Coverage of hearing aids by health benefits plans should allow people with hearing loss, regardless of age, to realize the potential benefits from appropriate amplification that is properly fit, adjusted, and used as part of a comprehensive intervention plan.  Coverage should also recognize the need for replacement of hearing aids due to maturation, change in hearing ability, normal wear and tear, and technological improvements that better meet a user’s communication needs.  Therefore, DHHA recommends that health benefits plans provide a hearing aid benefit with the following minimum coverage:

  • medical evaluation, if not waived by the patient in accordance with federal regulations;10
  • audiological assessment by a qualified provider;
  • hearing aid evaluation and fitting;
  • a hearing aid for each ear with impairment;
  • appropriate instruction on use and care of the hearing aids, including necessary adjustments;
  • replacement of the hearing aid as appropriate.

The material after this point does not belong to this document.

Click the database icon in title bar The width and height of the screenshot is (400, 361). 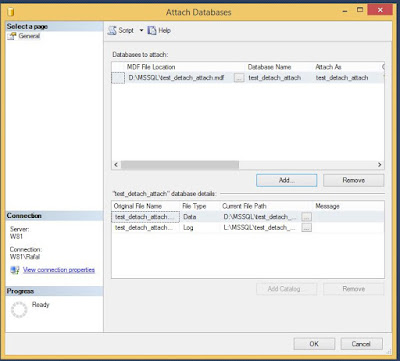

If policies do not cover the entire cost of the hearing aid, the consumer should have the option to select the hearing aid of choice by paying the difference between the market price of the hearing aid and the maximum benefit allowed.

References/Notes

  1. National Institute on Deafness and Other Communication Disorders at http://www.nidcd.nih.gov/health/statistics/hearing.asp#1.
  2. Strom, Karl E.  “A Brightening Future? A Review of Today’s Hearing Instrument Market,” The Hearing Review, Vol. 11(3), March 2004.
  3. State by State Listing of Medicaid Coverage at http://www.hearingloss.org/html/medicaid_by_state1.HTM.
  4. The States are Connecticut, Kentucky, Louisiana, Maryland, Minnesota, Missouri, and Oklahoma. State Insurance Mandates for Hearing Aids at http://www.asha.org/advocacy/state/issues/ha_reimbursement.htm.
  5. Kochkin, Sergei. “On the Issue of Value: Hearing Aid Benefit, Price, Satisfaction and Brand Repurchase Rates,” The Hearing Review, Vol. 10(2), February 2003, pp. 12-25.
  6. Larson, Vernon et. al. “Efficacy of 3 Commonly Used Hearing Aid Circuits,” Journal of the American Medical Association, Vol. 284 (14), October 11, 2000.
  7. Yueh, B et al. “Screening and Management of Adult Hearing Loss in Primary Care: Scientific Review,” Journal of the American Medical Association, Vol. 289 (15), April 16, 2003, pp. 1976-1985.
  8. Seniors Research Group. The Consequences of Untreated Hearing Loss in Older Persons.  National Council on Aging, May 1999.
  9. National Institutes for Health, Healthy People 2010.
  10. Typically, health plans already provide coverage for medical evaluation.